Game Design, Programming and running a one-man games business…

Optimizing my gratuitous GUI

If you’ve watched high-def videos of Gratuitous Space Battles 2, or been lucky enough to try it at EGX, then you may have noticed all that gratuitous GUI fluff that animates and tweaks and flickers all over the place, because… frankly, I like that kinda nonsense, and it’s called GRATUITOUS, so I can get away with it. This sort of stuff…

widgets

Anyway…I love it,and it’s cool, but until today it was coded really badly. I had a bunch of helper functions to create these widgets, and I sprinkled them all over the GUI for fun. For example there was a function to add an animated horizontal bar that goes up and down. Wahey. Also there are functions to add random text boxes of stuff. The big problem is that each one was an isolated little widget that did it’s own thing. In the case of a simple progress bar widget, it would have a rectangle, and a flat-textured shaded box inside it that would animate. That meant 2 draw calls, one for the outline of the box (using a linelist) and the other was a 2-triangle trainglestrip which was the box inside it. That was 2 draw calls for a single animated progress bar thing, and a single GUI window might have 6 or even 20 widgets like that… so suddenly just adding a dialog box means an additional 40 draw calls.

Normally that doesn’t matter because a) 40 draw calls isn’t a lot, and b) graphics cards can handle it. However, it’s come to my attention that on some Intel integrated cards, which are actually surprisingly good at fill rate and general poly-drawing, too many draw calls really pisses them off, performance wise. Plus… 40 draw calls isn’t a lot, if thats your ‘thing’, but if there are 40 on the minimap, 40 on each score indicator, 40 on the comms readout, 40 on each of 3 ship inspector windows, then suddenly you have several hundred draw calls of GUI fluff, before you do the actual real GUI, let alone the big super-complex silly space battle, and yup…I’ve seen 4,000 draw calls in a frame. Ooops. To illustrate this, here is that top bunch of widgets in wireframe.

wire

That’s a lot of stuff being drawn just for fluff, so to ease the burden on lesser cards, I should be batching it all, and now I am. That used to be about ten trillion draw calls and now its about five. I have a new class which acts as a collection of all the widgets on a certain Z-level, and it goes through drawing each ‘type’ of them as it’s own list. Nothing actually draws itself any more, it just copies it’s verts to the global vertex buffer, and then when I need to, I actually do a DrawIndexedPrimitiveVB() call with all of them in one go.

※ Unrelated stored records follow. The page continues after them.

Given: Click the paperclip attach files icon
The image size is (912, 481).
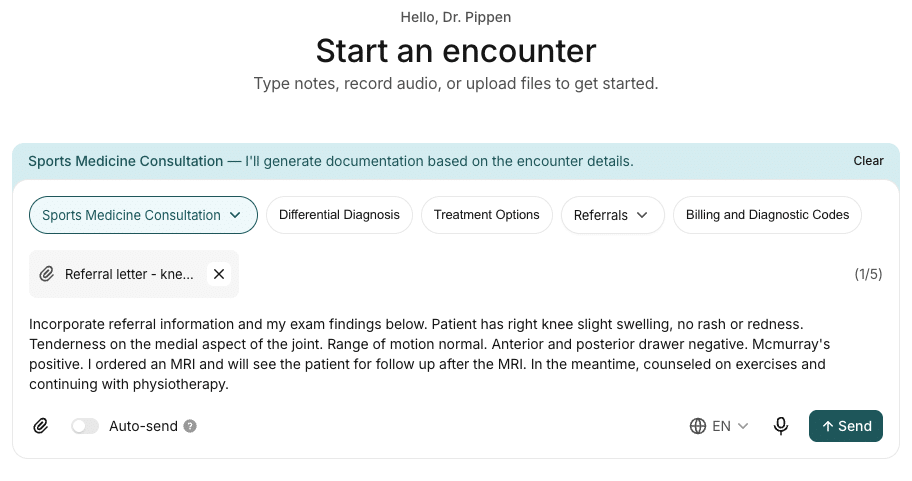Looking at the screenshot, I should pyautogui.click(x=40, y=426).
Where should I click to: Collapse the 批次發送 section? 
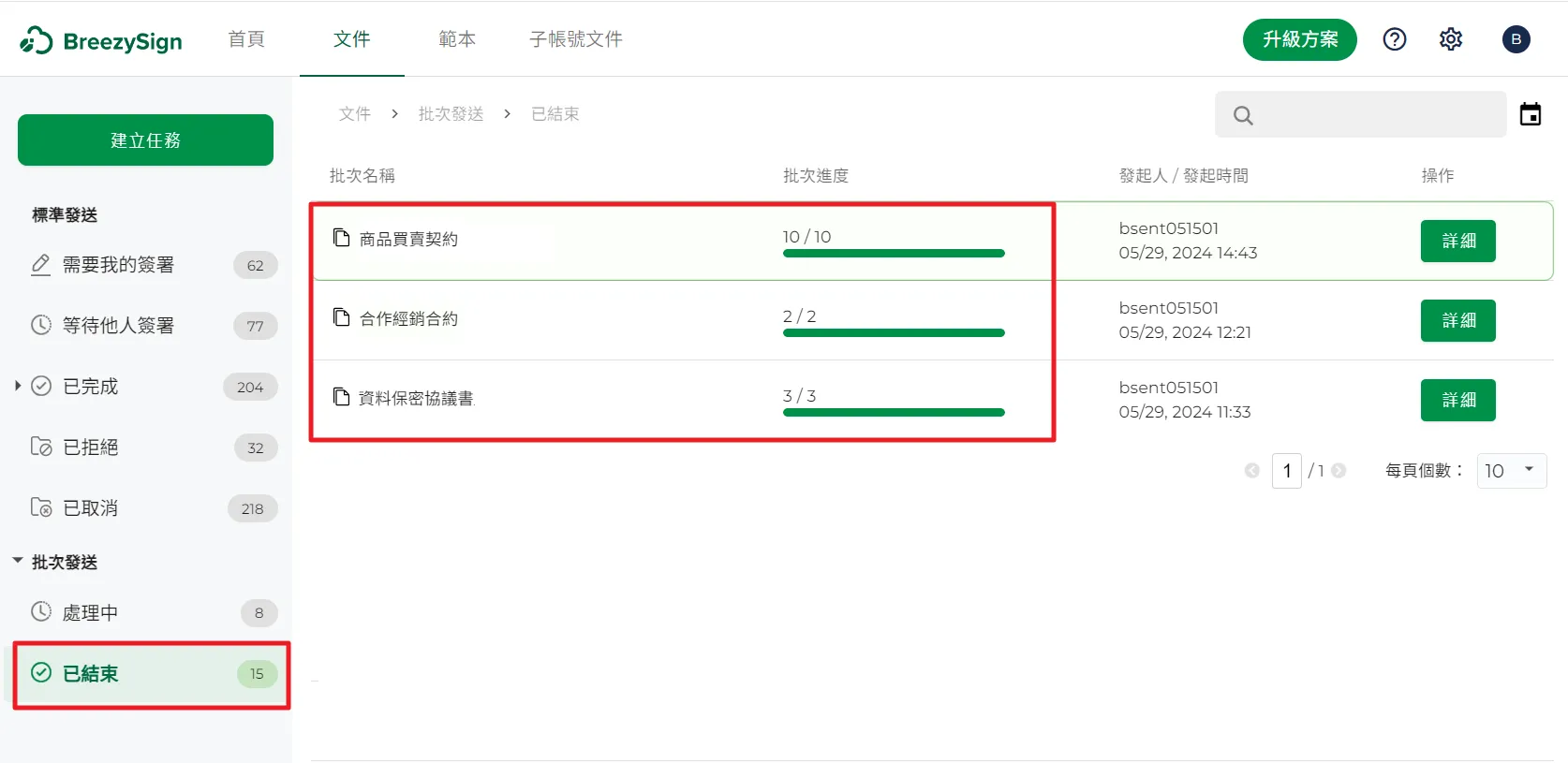pyautogui.click(x=18, y=561)
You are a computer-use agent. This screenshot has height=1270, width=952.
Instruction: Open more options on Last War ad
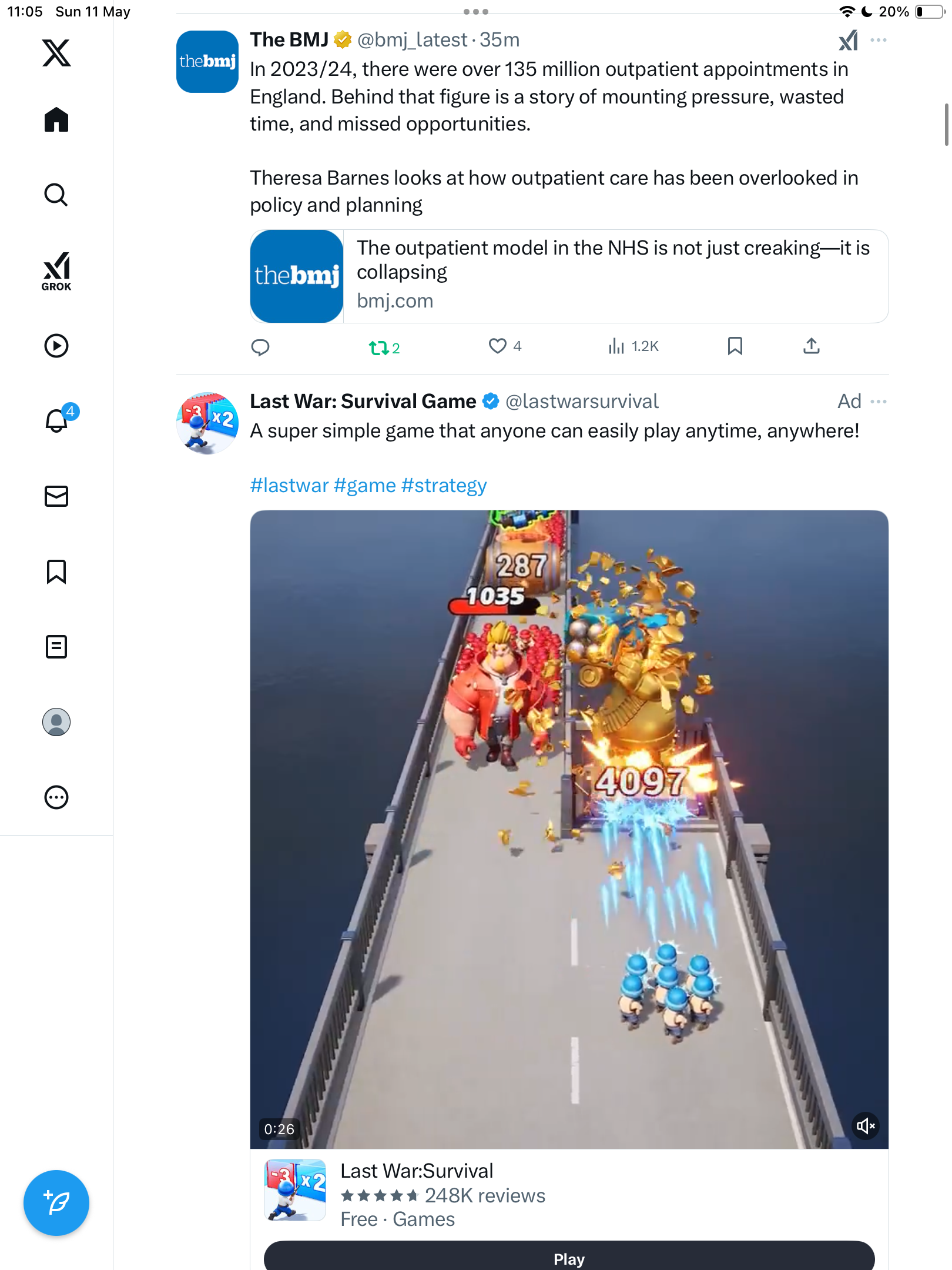click(879, 402)
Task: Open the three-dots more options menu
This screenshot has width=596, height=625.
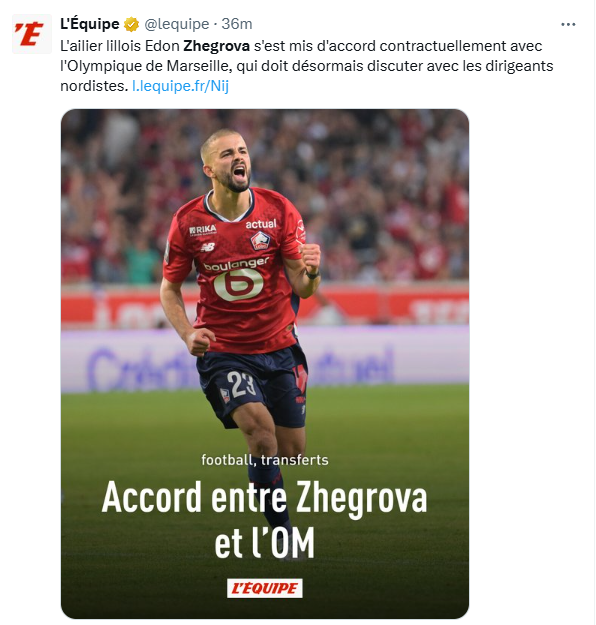Action: click(x=568, y=24)
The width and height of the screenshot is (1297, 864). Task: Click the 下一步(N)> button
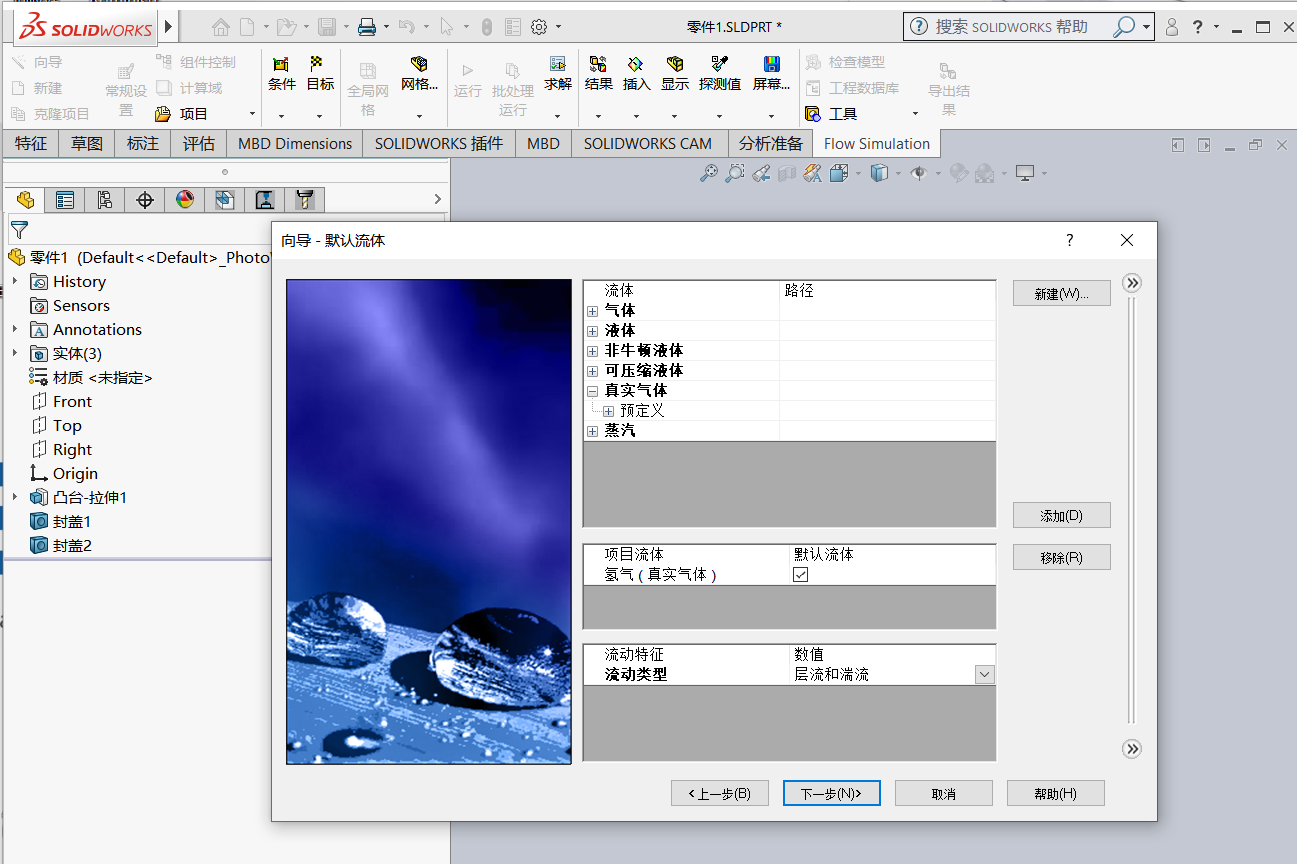832,792
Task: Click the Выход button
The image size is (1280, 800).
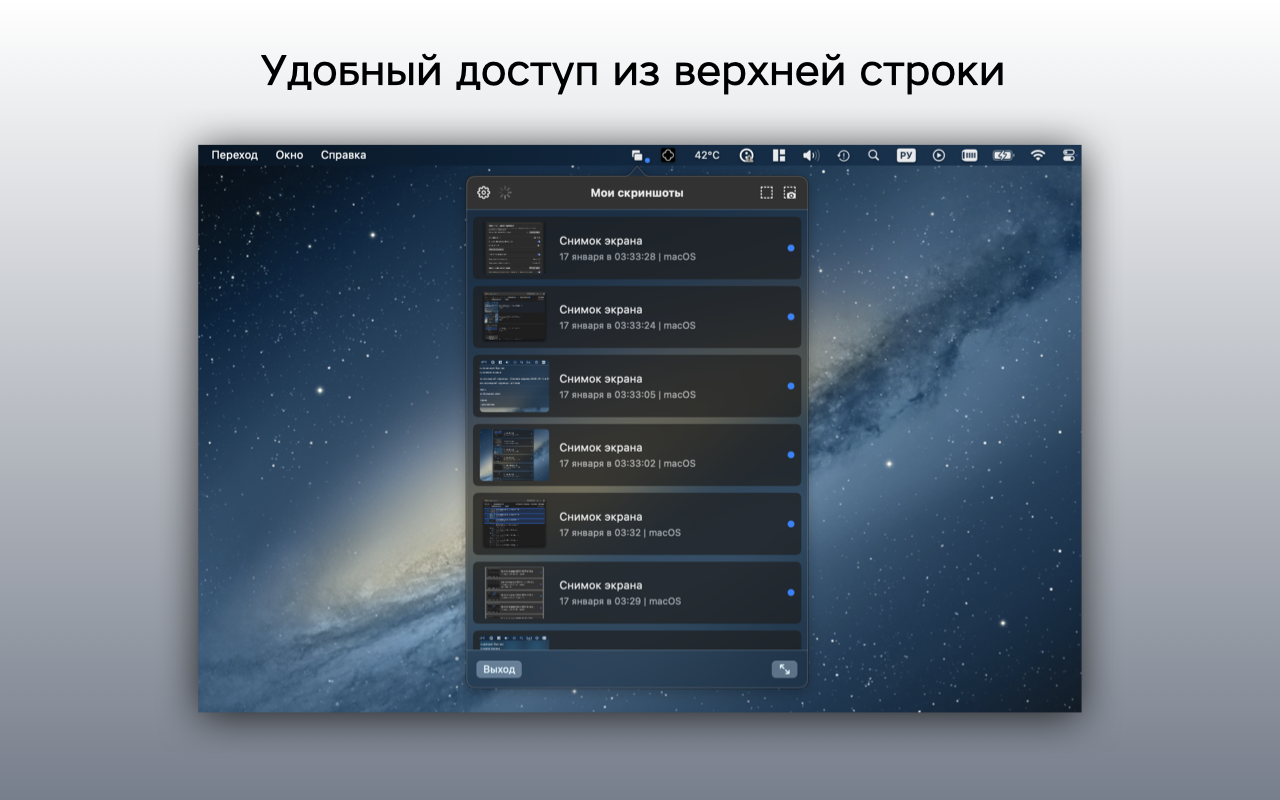Action: pos(499,669)
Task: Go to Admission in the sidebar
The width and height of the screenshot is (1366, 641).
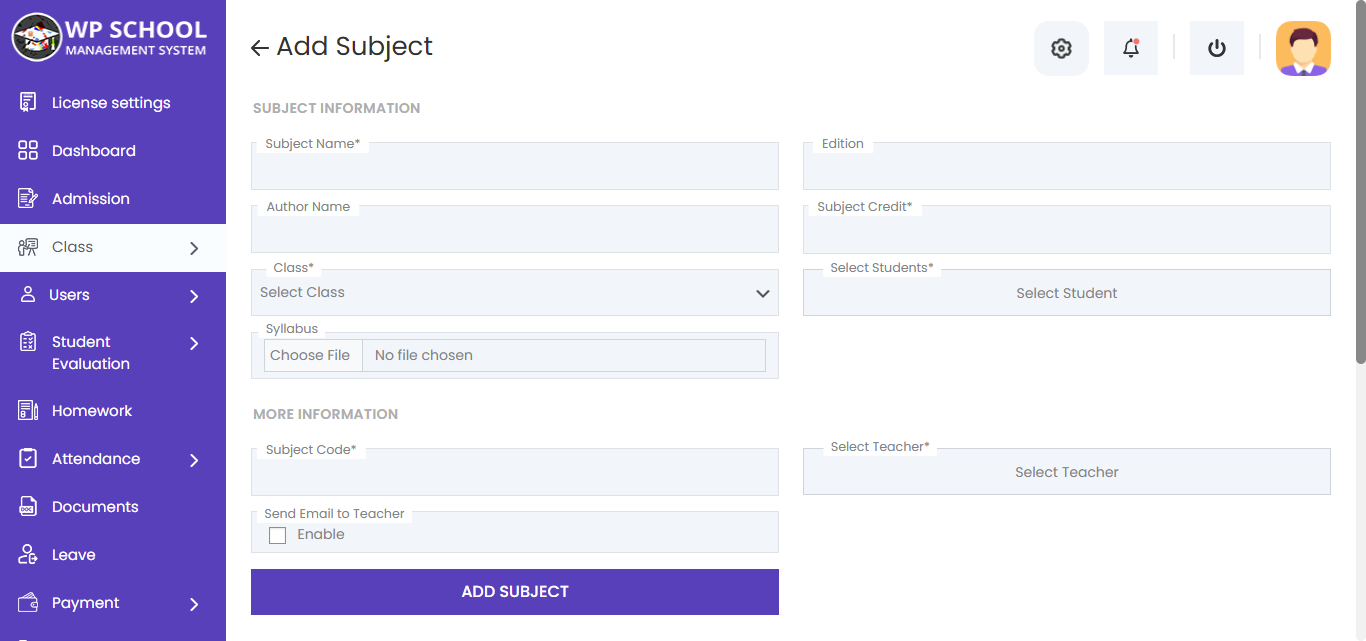Action: coord(90,199)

Ironically, this all involves MORE verts than before, because whereas drawing a 12 pixel rectangle with a line list involves 4 verts, drawing it as a trianglelist uses loads more, but I’m betting (and it’s a very educated bet) that adding the odd dozen verts is totally and utterly offset by doing far, far fewer draw calls.

This is how I spend Sunday Afternoons when it’s too cold for archery…

 


3 thoughts on Optimizing my gratuitous GUI

  1. The differential execution method I mentioned might be suited lowering amount of data needed to pass between cpu and gpu. I’m just not sure if one could implement it with just shader code in a way that would utilize it effectively…

    The difference to batching should be that instead of needing to batch a lot of things and the draw a lot of things, it would (in theory atleast) allow to draw only what has changed and the GPU would not need to spend any time figuring what’s changed. I’ve asked the inventor of the method to provide some C# code as it’s not so clear from the C++ MFC example. When I have better understanding I hope to utilize it somewhere as it’s really cool idea.

  2. I really am clueless to GPU programming but I speculate that in order to use the diff exec effectively in a scenario where eg. you draw a bunch of text and stuff like in the screenshot, yet want to make it “alive”, the most effective approach is to combine the diff.ex. idea with paging and various buffers and translations such that the graphics and the “orders” are piped through the bus using differential execution, but things like flickers, change of location on screen and post processing etc are done on the gpu using the “orders”.

    Using all of these you could probably animate everything on that screenshot with 1 call and no batching with unlimited complexity (if rendering only changes to texture that’s preserved in gpu memory) while off-loading all the pixel stuff to the GPU

  3. (note about the “unlimited complexity” – it means that you could setup extremely complicated 2D graphics and then on subsequent refreshes only changes prior to post-processing would be rendered, and only if they involve something more complicated than moves and translations etc)

    Hmm. That sounds a lot like how I suspect hardware accelerated GDI might be on paper. No wonder some 2D benchmarks show 10 year old computer beating modern computers in somethings.